__EXERCISE__:
When the word "sidebar" appears in a line of the data below, list that line.

━━━━━ DATA ━━━━━

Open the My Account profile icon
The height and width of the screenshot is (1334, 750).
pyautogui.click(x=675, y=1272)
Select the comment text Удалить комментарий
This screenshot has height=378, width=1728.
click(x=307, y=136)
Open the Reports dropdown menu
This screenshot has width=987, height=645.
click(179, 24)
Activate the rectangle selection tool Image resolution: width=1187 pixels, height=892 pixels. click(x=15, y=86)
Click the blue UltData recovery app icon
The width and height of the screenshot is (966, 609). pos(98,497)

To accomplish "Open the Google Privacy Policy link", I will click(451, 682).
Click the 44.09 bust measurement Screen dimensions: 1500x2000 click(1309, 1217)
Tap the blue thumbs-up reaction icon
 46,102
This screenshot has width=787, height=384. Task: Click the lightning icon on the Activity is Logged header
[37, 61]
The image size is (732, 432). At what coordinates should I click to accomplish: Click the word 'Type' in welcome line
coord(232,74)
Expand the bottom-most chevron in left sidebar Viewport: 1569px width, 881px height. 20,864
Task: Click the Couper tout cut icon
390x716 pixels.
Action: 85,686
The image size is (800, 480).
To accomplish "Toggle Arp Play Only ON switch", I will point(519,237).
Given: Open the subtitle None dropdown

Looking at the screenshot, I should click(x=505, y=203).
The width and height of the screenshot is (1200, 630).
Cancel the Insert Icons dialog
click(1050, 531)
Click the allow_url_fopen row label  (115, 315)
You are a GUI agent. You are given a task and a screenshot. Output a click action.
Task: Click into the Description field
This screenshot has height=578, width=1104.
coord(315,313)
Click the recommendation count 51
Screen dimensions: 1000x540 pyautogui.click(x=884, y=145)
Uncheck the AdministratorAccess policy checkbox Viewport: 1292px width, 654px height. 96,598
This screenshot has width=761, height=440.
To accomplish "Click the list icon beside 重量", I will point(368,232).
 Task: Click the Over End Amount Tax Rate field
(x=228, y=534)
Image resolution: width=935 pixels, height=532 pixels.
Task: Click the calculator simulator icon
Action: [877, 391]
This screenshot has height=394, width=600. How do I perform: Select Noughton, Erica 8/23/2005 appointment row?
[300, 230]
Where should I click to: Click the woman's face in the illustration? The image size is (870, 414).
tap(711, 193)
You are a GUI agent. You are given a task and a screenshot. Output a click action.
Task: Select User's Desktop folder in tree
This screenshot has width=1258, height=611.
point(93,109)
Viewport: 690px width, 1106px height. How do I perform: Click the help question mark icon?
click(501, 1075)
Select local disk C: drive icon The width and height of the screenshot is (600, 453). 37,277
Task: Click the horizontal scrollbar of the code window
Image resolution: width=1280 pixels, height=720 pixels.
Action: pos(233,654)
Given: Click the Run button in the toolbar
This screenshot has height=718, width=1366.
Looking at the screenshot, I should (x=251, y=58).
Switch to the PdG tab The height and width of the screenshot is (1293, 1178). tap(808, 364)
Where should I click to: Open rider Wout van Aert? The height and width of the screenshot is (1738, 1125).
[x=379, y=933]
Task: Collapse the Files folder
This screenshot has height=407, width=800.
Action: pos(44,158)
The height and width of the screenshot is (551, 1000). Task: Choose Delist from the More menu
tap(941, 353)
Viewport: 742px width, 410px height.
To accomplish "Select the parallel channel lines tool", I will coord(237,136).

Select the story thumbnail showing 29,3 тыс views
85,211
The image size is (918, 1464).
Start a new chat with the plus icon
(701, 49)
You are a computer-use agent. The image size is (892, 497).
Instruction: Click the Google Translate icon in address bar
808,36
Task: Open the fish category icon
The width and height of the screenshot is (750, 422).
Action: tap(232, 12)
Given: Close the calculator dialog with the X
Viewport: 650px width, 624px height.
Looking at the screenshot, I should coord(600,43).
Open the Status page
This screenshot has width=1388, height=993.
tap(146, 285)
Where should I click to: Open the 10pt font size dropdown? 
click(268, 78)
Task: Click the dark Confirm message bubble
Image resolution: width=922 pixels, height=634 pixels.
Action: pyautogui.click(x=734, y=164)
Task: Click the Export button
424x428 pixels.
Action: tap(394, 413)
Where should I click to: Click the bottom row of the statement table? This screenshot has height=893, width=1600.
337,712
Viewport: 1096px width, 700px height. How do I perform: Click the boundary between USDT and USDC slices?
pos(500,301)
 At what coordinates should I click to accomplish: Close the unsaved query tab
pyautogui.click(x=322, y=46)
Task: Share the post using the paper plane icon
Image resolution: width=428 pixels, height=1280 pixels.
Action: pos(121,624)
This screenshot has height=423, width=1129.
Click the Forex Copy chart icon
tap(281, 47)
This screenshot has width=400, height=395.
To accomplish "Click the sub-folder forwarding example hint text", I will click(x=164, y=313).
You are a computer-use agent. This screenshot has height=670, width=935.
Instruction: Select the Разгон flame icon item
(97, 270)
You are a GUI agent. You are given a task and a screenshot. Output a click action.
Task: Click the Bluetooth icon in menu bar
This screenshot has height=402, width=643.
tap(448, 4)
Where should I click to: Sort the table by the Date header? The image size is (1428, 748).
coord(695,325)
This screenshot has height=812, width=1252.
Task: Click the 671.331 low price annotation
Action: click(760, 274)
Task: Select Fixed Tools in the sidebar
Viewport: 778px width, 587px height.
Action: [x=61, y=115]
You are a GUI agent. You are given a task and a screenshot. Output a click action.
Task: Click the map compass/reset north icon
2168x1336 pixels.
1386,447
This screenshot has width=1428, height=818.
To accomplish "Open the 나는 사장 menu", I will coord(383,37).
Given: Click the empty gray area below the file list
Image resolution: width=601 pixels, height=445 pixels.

━━━━━

__TASK RESPONSE__:
Expand the bottom-most chevron in left sidebar Viewport: 1569px width, 881px height. 20,864
Task: Select Fixed Tools in the sidebar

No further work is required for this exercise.